▶ Task statement
Pick up the blog post about the gazebo right after its last sentence and keep writing it.

▶ Excerpt to read
==================================================

Friday, May 27, 2005

My Gazebo

"But I'll be all right, I'm just missin' you..."

Wow, songs. My summers are fraught with music, and now my head is too. That's what you get for being way auditory. I begin the day with a playlist of worship songs, then bop around our internet-subscription-500,000-song-media-library: Rhapsody. Ahhhh...Rhapsody. Danya fixed me up with a couple of new albums today. He's crazy about Caedmon's Call's latest.

Anyway, back to the point. That quote is from a song called "Letters From Home," which is a terrific song, but in this instance I am applying it to my gazebo, which I will be visiting tomorrow. I'm going to P'ville for a business meeting tomorrow, and will probably hit PHC for lunch. My gazebo and my lake call to me across these many miles... and the Longaevi are simply delighted.

Indeed, their joy is so unrestrained that I hardly dare enter my room for fear of being mobbed and forced to listen, for the hundredth time, to Chiasmus detail his travel arrangements and my itinerary ("Musa, you must stop at The Place first and let us play all morning until you come back. Musa, how late may we stay? Musa, you don't suppose that they have disturbed my nest under the western eaves, do you? I had arranged the feathers so nicely, and my special stone is there...").

Paradoxus does nothing to quell them, because we are still at odds. I am hoping that the gazebo will soothe him a little. Perhaps then he will condescend to speak to me again--I mean really speak to me, not at me in that polite and detached way he has.

==================================================

▶ Information supplied

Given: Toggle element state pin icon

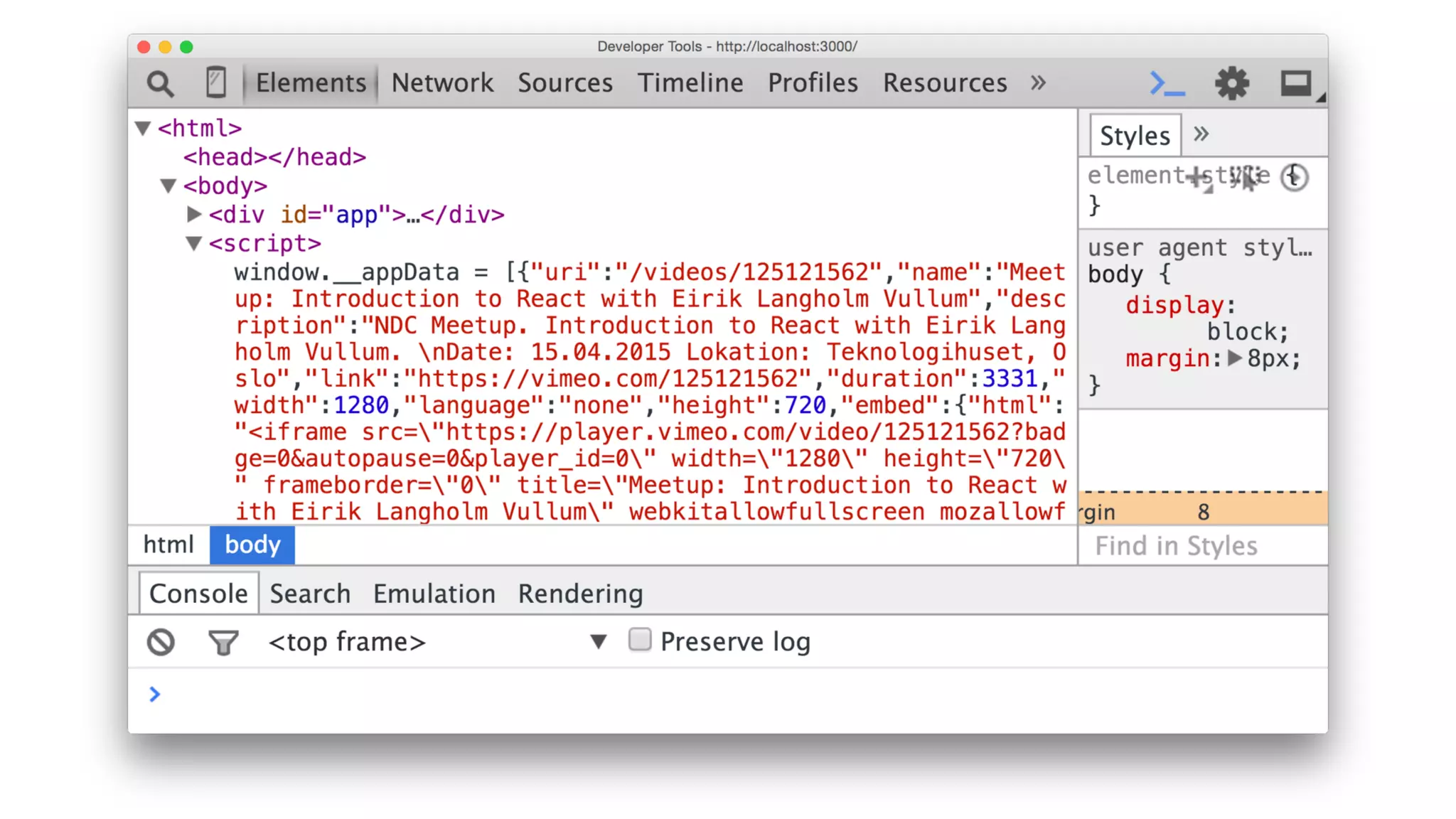Looking at the screenshot, I should tap(1246, 177).
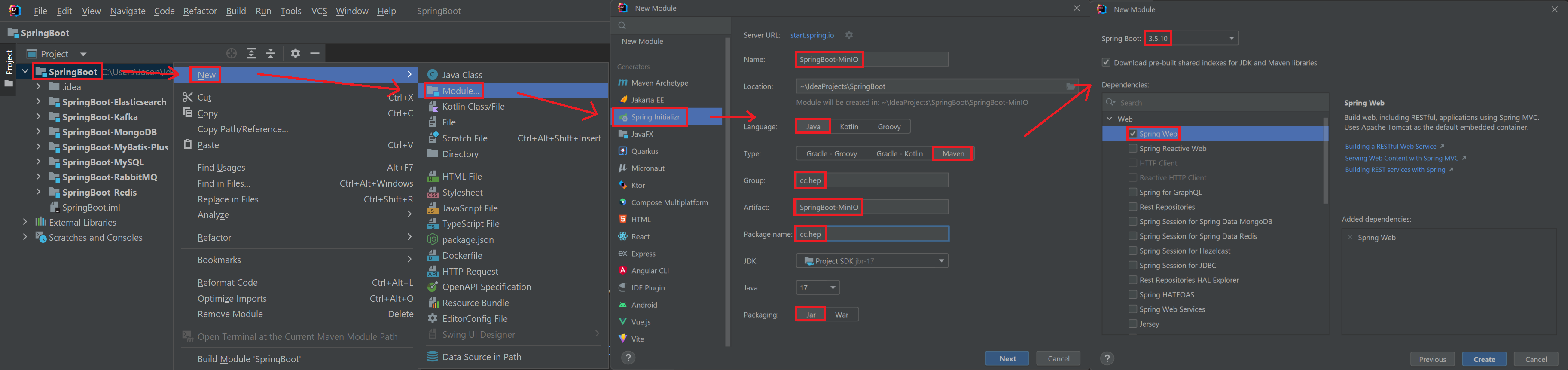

==================================================

▶ Output
I asked to Simile about it, but she only lifted slender hands in a gesture of helplessness, and her eyes went silvery-blank. "It is the way in our country, Musa. Paradoxus follows the law."
"But things are different here!" I said, impatiently. "Here it is no crime for a ferret to play with a Longaevi. Why must he be so inflexible?"
Simile is strange, for she feels what I feel and yet adores her brother past all reckoning. I wonder that the conflicting emotions don't tear her apart. I could see them struggling together in her face, but, at last, she stuck by the latter and older of them. "Paradoxus is right, Musa. I am sorry."

And that was that. And now I must decide whether or not to yield to Paradoxus. A human yield to a Longaevi? Well, we shall see. I will employ every tool at my disposal first. He is, after all, a Rhetoricus of the family of Orator. Perhaps the combined effect of ethical, pathetic, and logical appeals will make an impression on him. At any rate, I mean to do my best. Why should Posy be deprived of her enjoyment just because, in some other country far away, there is a law that sets ferrets above the indignity of being ridden?

At any rate, I shall see my gazebo tomorrow.

5 Comments:

Blogger Lisa Adams said...

I could eat lunch in the gazebo almost every day of summer... but there is a sort of melancholy about it, as if the lawn is fraught with shadows of people who are no longer there...

10:09 PM  
Blogger Pinon Coffee said...

People come in body and soul. Though the body may be absent... ;-)

8:07 PM  
Blogger Ruhamah said...

Say hello to the place for me, Christy! Or else my ghost will haunt you while you are there :-)

11:51 PM  
Blogger sarah said...

You're makin' me jealous. :) I wish I could just drive half an hour or so and stop in at PHC to say hi to the few friends who are still around. Lucky! *imagine Napoleon Dynamite's voice*

11:29 AM  
Blogger Praelucor said...

Y'know, it's funny...I always hear from the people who are at PHC over the summer about how dead the dear old place is. But when I was there, although there wasn't a soul on campus except the security guard and a few landscaping people (in other words, not merely dead but buried), I found it a delight to wander about alone.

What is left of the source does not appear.